## What is expected
Could you restate word for word every line from the one containing "Instruction: Expand all" to the end of the data below, pictures excluded?

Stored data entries
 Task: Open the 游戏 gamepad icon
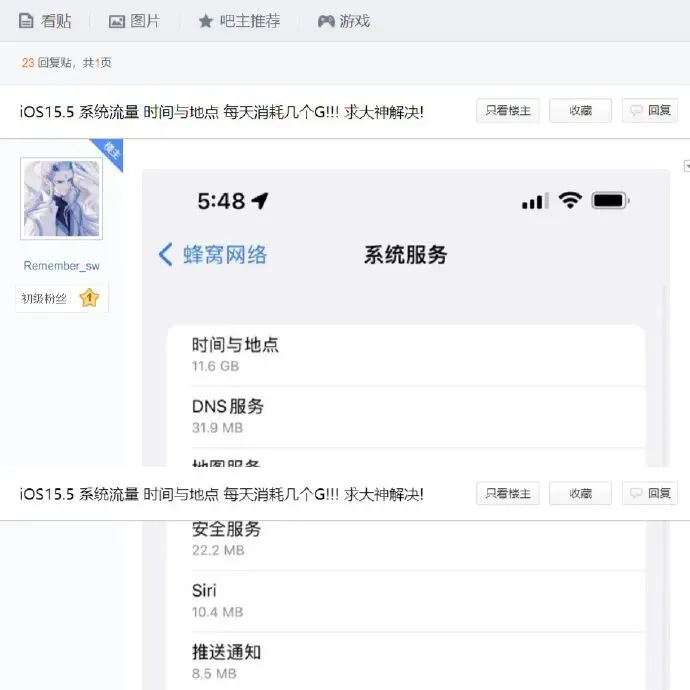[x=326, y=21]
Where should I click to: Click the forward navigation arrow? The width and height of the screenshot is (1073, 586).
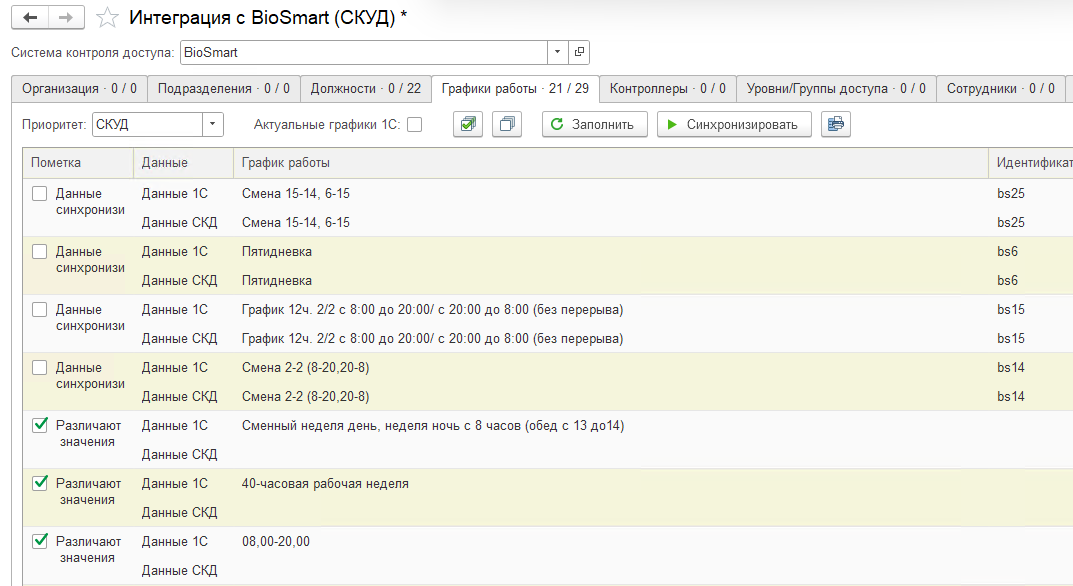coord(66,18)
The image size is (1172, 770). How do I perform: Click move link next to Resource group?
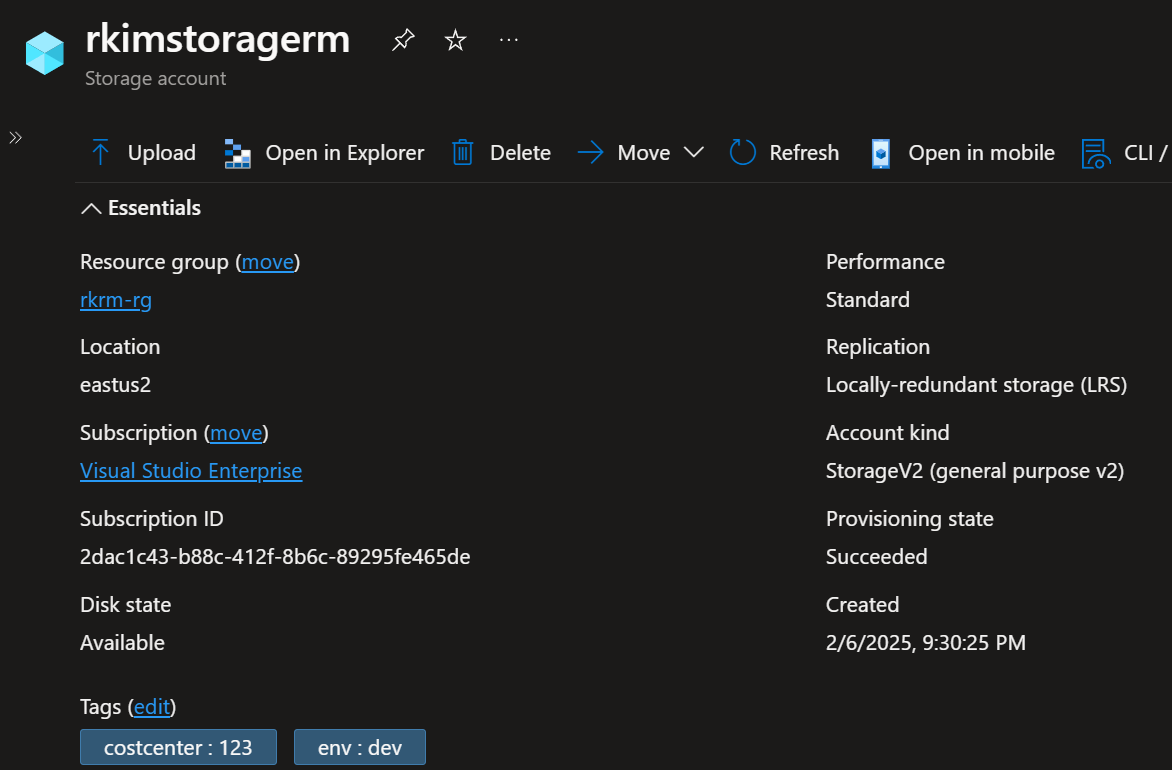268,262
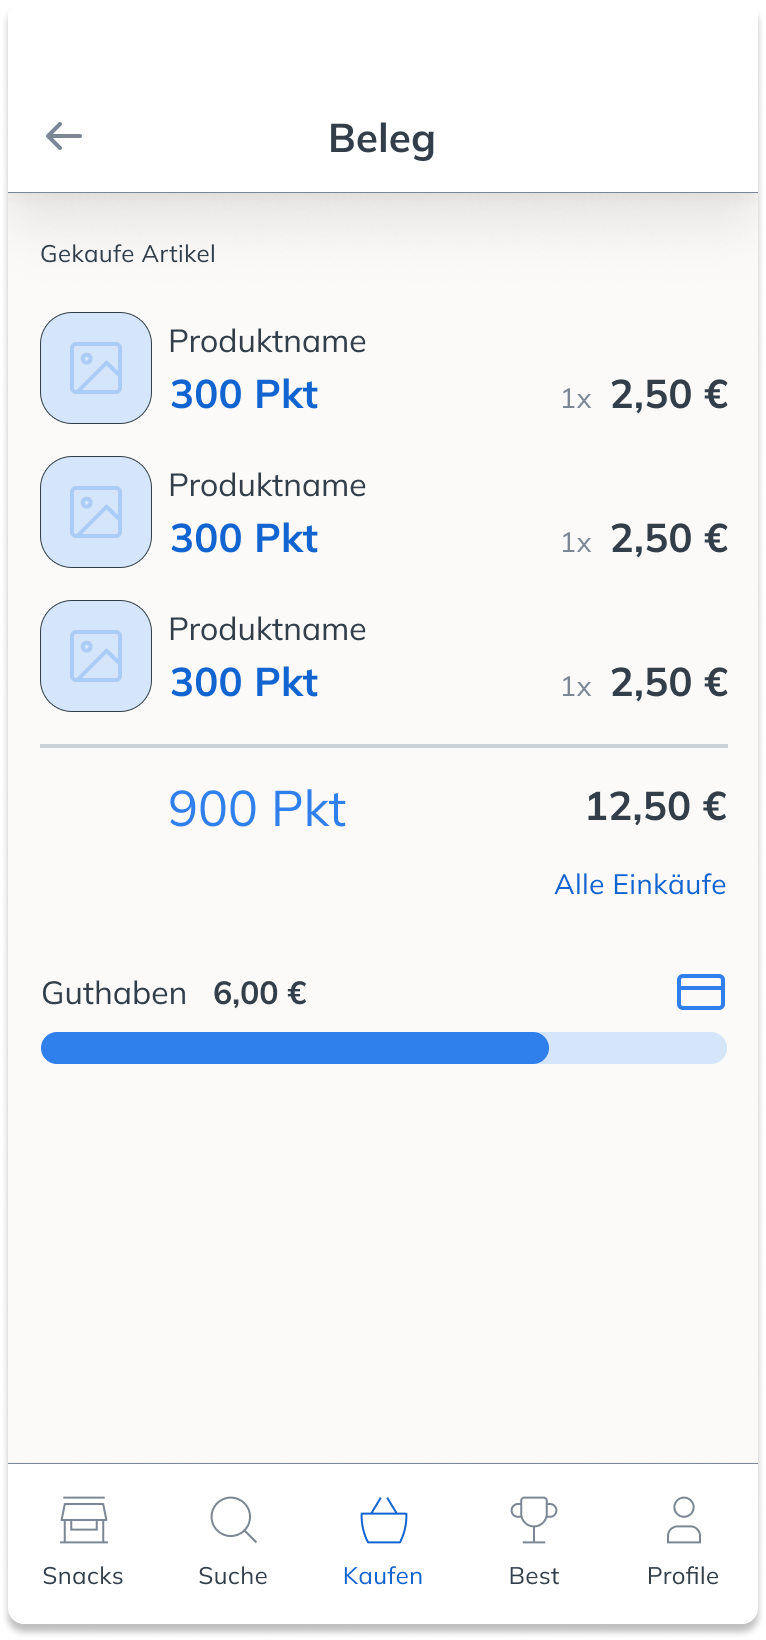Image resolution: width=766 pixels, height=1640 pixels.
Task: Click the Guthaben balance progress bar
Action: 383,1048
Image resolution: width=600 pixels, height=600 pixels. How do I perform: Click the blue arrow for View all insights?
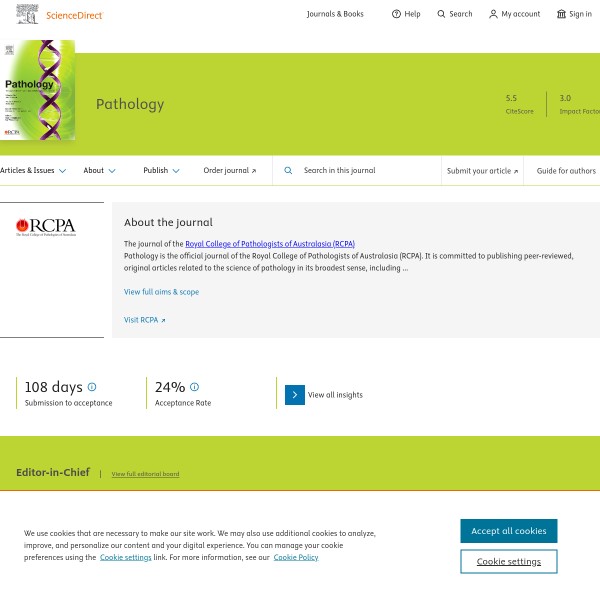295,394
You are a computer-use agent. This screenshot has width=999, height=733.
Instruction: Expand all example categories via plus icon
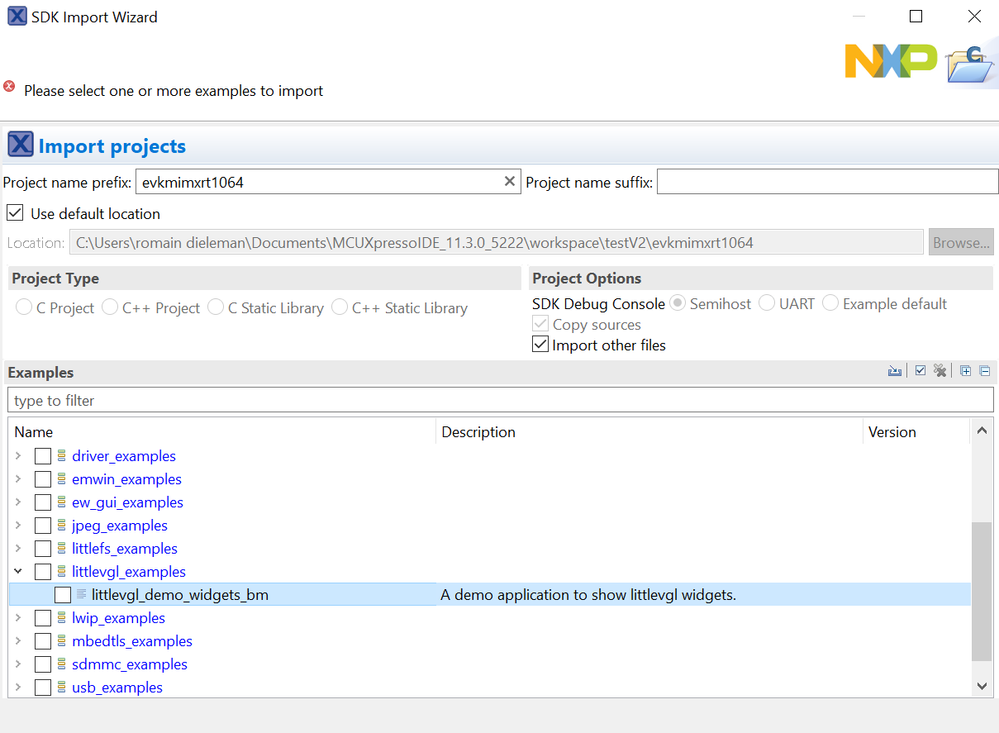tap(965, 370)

## Output for this task
Instruction: Expand all example categories via plus icon
tap(965, 370)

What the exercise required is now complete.